═════ EXTRACTED INFORMATION ═════
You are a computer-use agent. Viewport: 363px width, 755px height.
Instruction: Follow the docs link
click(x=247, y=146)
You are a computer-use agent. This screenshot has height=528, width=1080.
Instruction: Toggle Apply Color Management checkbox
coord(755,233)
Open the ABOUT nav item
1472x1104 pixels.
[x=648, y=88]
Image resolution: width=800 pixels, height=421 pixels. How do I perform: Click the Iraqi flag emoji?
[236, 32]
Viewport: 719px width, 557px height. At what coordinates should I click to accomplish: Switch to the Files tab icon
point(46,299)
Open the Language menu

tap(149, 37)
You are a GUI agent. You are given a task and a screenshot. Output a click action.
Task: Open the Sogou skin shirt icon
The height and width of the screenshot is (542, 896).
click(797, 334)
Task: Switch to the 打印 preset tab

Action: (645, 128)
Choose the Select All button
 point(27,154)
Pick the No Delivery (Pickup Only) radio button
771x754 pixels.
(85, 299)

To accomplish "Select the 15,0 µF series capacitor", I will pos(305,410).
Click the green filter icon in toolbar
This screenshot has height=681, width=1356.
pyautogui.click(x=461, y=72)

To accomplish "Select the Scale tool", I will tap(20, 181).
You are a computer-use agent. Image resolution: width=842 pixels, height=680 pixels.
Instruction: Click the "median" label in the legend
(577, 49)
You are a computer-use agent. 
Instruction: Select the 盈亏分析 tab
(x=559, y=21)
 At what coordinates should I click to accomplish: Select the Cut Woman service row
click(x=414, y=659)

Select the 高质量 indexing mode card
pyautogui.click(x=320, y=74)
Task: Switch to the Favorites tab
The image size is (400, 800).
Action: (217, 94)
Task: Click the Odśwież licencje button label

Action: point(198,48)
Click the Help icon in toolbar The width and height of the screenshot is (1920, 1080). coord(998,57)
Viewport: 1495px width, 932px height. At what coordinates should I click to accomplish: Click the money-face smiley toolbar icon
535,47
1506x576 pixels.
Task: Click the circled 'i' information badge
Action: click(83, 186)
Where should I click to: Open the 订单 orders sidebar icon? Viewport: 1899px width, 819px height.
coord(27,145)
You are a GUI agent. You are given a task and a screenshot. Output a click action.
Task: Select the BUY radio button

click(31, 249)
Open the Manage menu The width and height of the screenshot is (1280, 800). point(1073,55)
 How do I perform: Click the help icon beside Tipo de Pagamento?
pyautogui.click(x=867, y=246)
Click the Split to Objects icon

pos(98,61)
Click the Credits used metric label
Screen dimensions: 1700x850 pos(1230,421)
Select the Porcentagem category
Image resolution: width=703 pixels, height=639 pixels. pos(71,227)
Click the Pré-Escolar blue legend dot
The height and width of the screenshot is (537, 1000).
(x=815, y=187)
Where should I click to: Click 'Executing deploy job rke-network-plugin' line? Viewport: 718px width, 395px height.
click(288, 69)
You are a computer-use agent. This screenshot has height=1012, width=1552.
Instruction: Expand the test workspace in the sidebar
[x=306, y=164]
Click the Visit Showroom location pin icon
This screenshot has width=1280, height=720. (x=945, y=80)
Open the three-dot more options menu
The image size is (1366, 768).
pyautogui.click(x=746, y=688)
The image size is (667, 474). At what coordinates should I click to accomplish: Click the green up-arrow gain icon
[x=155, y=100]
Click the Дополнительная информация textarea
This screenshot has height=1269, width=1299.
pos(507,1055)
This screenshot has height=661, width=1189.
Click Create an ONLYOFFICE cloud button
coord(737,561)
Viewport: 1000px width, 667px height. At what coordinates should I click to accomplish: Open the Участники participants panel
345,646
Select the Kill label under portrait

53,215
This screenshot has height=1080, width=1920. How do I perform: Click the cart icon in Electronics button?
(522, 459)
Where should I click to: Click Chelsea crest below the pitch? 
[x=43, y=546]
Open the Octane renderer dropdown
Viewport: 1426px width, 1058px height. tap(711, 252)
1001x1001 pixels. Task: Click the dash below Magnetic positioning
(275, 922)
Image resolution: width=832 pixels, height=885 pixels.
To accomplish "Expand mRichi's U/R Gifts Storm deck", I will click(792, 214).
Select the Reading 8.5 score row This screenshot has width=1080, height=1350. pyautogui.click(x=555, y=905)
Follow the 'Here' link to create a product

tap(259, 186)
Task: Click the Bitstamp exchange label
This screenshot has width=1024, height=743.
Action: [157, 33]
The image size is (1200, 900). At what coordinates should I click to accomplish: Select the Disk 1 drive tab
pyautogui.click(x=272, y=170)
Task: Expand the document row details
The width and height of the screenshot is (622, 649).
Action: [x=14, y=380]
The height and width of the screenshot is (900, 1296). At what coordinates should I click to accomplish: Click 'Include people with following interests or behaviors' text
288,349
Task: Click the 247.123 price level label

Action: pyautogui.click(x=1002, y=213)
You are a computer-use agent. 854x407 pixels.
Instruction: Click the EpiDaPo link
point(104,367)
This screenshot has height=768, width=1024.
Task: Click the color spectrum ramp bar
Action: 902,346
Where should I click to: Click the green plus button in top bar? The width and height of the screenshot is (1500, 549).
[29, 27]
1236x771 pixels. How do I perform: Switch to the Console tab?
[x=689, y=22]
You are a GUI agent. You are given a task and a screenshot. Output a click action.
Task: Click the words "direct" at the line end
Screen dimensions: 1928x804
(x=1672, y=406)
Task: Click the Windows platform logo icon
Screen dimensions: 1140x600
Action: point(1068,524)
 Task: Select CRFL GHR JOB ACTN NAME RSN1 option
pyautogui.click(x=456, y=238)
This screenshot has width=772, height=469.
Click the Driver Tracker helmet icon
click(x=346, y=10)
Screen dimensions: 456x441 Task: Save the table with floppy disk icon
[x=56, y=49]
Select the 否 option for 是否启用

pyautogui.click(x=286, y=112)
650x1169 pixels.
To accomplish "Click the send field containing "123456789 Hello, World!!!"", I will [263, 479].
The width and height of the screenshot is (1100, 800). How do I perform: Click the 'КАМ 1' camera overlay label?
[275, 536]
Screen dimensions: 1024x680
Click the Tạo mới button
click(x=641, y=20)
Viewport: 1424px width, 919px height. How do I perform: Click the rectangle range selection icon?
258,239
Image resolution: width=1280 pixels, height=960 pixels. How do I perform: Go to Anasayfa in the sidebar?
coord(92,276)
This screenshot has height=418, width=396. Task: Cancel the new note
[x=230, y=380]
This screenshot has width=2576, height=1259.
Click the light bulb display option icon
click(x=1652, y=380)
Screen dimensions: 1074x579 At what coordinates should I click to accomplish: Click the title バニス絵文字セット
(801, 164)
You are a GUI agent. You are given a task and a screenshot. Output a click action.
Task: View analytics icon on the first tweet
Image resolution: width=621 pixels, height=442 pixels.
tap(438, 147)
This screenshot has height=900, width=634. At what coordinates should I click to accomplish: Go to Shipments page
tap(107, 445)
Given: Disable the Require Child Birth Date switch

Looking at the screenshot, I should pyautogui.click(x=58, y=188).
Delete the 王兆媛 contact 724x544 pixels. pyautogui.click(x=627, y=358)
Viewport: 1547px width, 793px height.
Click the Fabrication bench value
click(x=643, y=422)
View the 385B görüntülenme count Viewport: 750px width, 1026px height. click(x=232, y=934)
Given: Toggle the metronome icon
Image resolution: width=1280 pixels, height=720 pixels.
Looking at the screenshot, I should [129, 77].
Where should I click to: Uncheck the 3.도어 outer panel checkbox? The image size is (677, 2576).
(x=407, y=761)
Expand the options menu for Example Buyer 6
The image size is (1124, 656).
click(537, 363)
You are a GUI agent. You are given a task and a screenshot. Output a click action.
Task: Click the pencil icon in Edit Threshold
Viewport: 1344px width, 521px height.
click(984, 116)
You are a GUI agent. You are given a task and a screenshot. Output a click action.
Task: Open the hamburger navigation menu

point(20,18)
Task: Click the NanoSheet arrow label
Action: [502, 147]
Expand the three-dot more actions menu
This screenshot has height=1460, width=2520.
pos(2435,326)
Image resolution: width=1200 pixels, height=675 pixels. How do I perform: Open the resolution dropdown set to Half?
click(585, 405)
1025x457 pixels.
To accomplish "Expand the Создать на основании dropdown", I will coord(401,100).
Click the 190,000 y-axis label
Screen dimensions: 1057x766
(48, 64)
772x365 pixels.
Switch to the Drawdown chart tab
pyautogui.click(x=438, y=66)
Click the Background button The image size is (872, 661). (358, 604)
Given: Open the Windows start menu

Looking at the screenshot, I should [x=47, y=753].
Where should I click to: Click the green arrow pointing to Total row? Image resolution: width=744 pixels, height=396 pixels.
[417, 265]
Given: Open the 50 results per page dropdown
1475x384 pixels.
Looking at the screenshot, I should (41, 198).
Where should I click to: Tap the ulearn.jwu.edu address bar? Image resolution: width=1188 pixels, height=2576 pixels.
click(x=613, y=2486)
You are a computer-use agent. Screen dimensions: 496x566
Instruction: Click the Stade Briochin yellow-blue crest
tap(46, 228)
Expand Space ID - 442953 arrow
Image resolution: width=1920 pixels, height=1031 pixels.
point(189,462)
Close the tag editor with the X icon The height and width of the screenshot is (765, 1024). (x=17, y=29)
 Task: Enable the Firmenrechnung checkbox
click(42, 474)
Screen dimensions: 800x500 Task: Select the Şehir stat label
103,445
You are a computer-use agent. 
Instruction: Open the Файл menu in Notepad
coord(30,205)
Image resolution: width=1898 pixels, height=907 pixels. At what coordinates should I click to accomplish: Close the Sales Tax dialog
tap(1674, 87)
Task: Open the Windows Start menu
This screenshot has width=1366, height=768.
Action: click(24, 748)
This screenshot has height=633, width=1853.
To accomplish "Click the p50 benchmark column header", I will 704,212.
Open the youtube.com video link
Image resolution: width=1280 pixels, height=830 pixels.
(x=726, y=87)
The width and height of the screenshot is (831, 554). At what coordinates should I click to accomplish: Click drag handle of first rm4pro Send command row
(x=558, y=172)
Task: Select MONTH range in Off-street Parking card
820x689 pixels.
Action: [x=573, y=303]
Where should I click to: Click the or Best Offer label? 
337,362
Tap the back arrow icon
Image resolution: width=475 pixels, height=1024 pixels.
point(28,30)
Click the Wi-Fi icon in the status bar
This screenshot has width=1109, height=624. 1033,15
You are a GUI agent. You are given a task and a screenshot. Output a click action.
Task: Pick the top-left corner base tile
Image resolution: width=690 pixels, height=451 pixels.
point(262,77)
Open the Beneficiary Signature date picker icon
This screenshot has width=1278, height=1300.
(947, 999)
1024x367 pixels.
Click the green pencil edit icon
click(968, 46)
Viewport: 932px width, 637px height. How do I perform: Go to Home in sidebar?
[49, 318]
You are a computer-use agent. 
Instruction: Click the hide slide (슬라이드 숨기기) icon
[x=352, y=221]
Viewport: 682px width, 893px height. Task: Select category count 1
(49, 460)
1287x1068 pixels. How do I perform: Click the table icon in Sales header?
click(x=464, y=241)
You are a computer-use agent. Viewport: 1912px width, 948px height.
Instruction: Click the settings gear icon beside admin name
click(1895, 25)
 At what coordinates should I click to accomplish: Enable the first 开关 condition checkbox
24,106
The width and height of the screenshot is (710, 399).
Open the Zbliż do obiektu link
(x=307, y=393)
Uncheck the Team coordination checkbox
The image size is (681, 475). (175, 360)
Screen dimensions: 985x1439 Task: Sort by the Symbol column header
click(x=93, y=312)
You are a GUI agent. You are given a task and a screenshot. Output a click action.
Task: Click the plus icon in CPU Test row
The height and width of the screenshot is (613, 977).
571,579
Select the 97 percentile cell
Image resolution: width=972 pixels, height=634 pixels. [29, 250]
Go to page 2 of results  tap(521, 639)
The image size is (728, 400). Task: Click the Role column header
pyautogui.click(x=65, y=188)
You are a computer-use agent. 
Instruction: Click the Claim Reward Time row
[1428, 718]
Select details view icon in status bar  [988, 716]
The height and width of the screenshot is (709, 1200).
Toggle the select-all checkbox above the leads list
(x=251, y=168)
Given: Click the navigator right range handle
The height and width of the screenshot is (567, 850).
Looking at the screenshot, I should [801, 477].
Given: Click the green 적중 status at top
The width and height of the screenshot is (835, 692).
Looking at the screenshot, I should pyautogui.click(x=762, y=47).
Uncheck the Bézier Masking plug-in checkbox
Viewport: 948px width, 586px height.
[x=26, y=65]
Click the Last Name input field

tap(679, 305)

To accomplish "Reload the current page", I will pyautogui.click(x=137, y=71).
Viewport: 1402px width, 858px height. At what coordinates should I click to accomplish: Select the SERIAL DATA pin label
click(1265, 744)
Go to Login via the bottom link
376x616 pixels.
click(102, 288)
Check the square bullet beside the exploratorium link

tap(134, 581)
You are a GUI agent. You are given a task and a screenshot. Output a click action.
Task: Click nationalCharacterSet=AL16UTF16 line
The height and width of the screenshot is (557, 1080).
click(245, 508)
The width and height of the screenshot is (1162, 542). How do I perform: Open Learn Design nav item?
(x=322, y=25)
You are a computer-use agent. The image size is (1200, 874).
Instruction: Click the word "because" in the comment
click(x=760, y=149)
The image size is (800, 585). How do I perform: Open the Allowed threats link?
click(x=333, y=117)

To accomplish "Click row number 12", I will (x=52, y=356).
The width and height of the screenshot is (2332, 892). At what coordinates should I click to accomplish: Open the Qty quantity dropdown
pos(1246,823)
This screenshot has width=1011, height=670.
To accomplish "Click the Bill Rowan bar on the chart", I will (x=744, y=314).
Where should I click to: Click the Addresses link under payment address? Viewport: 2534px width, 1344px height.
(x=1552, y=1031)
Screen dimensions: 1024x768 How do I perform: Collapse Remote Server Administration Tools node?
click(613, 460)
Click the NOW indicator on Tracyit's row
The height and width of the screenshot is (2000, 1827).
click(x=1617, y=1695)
═════
PROBLEM DETAILS:
Once you have found every line above holding the word "results", copy those lines.

ANSWER BOX:
Given: Open the 50 results per page dropdown
Go to page 2 of results  tap(521, 639)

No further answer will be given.